UTC by Tolu Ajiboye · 3 min read
Johnson & Johnson Q3 2022 Report Beat Estimates as Hospital Staffing Problem Resolves
Photo: Depositphotos

Johnson & Johnson saw a better-than-expected in the third quarter according to its Q3 2022 report. However, JNJ may cut jobs soon.

American pharmaceutical giant Johnson & Johnson (NYSE: JNJ) released its Q3 2022 earnings report showing figures that beat analysts’ estimates. The multinational corporation published adjusted earnings of $2.55 per share and a total of $23.8 billion in sales. Analysts FactSet surveyed expected lower figures of $2.48 adjusted earnings per share and total revenue of about $23.4 billion.

Johnson & Johnson also reported net earnings of $4.5 billion, a 21.6% increase over the $3.7 billion realized in the same period last year. Diluted earnings per share were $1.68, rising 22.6% from $1.37 in Q3 2021.

Johnson & Johnson Q3 2022 Report Shows Rebound from Medical Services Downturn

Chief Financial Officer (CFO) Joe Wolk says that the staffing problems many hospitals experienced, which caused a plunge in medical device sales, have improved considerably. Johnson & Johnson’s medical devices division recorded an 8.1% increase in adjusted operational sales. The report shows total sales of $6.8 billion, higher than the $6.7 billion FactSet-surveyed analysts’ expected.

In the heat of the COVID pandemic, many companies saw plunges in their medical devices divisions. As the pandemic worsened, many hospitals suspended elective procedures and focused more on COVID cases. This crashed sales of medical devices as hospitals needed them less. Unfortunately, even when hospitals began performing elective surgeries, sales remained low. At the time, hospitals said they were short on nurses and other staff needed for procedures that required these devices. Now, Wolk believes that this situation has begun to resolve itself:

“I think staffing has been refortified. But I also think hospitals are now adapting.”

For instance, the company CFO also said that its electrophysiology business is responsible for some of the jump in sales recorded by the company. The business, focused on selling devices used for some heart surgeries, recorded an 18% sales increase for the quarter. Wolk noted that a new electrophysiology product – the Heliostar – helps hospitals with their staffing problem as it “reduces procedure time” and allows hospitals to perform more surgeries in a day.

JNJ to Downsize Regardless of Earnings

Johnson & Johnson could go through a layoff period as it fights pressure from inflation.
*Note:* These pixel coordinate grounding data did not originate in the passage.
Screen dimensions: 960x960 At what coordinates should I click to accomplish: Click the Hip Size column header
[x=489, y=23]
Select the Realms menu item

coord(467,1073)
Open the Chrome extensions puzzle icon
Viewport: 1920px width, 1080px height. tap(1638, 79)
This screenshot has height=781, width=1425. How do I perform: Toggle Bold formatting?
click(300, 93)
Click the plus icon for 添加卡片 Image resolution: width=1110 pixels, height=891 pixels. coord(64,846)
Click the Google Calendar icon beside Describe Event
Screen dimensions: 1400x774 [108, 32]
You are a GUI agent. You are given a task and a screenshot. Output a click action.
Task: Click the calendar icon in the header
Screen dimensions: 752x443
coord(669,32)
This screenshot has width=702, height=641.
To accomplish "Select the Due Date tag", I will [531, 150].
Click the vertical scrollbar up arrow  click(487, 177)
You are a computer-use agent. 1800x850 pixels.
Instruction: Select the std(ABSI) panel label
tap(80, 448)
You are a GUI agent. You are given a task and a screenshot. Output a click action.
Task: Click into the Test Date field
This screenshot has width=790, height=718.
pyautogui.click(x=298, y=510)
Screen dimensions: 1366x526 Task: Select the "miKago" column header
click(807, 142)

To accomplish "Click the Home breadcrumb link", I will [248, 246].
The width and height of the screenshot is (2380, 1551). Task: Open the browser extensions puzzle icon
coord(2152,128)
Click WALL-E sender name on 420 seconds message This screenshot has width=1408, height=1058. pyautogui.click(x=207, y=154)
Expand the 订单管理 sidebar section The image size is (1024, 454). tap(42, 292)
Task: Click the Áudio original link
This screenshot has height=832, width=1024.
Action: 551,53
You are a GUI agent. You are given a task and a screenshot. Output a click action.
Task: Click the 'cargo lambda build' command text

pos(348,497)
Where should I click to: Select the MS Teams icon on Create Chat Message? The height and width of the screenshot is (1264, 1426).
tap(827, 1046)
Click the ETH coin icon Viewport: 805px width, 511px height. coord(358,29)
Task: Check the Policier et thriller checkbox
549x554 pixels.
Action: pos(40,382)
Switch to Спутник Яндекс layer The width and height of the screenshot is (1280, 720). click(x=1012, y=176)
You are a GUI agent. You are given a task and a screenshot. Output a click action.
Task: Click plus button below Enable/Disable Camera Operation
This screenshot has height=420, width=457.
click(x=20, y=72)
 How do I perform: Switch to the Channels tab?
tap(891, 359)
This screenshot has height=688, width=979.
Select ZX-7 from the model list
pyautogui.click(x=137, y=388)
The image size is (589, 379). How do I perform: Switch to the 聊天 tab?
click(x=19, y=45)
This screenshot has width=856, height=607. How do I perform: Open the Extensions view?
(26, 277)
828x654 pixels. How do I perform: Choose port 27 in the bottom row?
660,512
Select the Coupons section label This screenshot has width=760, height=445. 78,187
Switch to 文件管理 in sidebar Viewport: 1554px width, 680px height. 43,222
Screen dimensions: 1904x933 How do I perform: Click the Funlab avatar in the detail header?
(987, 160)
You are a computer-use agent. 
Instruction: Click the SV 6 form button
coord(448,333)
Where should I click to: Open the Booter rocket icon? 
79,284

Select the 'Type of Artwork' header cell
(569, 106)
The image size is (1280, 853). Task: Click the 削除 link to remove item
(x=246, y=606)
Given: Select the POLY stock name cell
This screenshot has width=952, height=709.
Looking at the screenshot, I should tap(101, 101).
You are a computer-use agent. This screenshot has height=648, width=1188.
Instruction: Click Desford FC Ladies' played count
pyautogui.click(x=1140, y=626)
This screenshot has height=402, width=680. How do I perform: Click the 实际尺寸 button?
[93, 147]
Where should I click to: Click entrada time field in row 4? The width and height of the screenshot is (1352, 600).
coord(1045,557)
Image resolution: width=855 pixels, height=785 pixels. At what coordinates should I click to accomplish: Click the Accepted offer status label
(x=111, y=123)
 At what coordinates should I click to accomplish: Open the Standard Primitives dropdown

The company said that it is still facing general inflationary setbacks despite “healthcare being more resilient”. Although he didn’t provide specifics, Wolf told Reuters that the company would be “right-sizing” itself as it makes further business moves.

“We are looking at making sure that our resources are deployed on those projects, those initiatives, those services that really add the most value for our business.

Reshaping Consumer Health Division

JNJ is looking to separate its Consumer Health Division to stand alone. Next year, Johnson & Johnson will follow GSK and Pfizer’s footsteps to float Kenvue, the upcoming standalone company. GSK and Pfizer spun off a consumer health business named Haleon. Unfortunately, the market does not seem very excited. Nevertheless, Wolf seems confident about Kenvue despite the apathetic reaction Haleon received. He says the Kenvue plan has “different dynamics” since both GSK and Pfizer plan to sell their Haleon stakes. Wolf specified that selling their stakes will cause market uncertainty.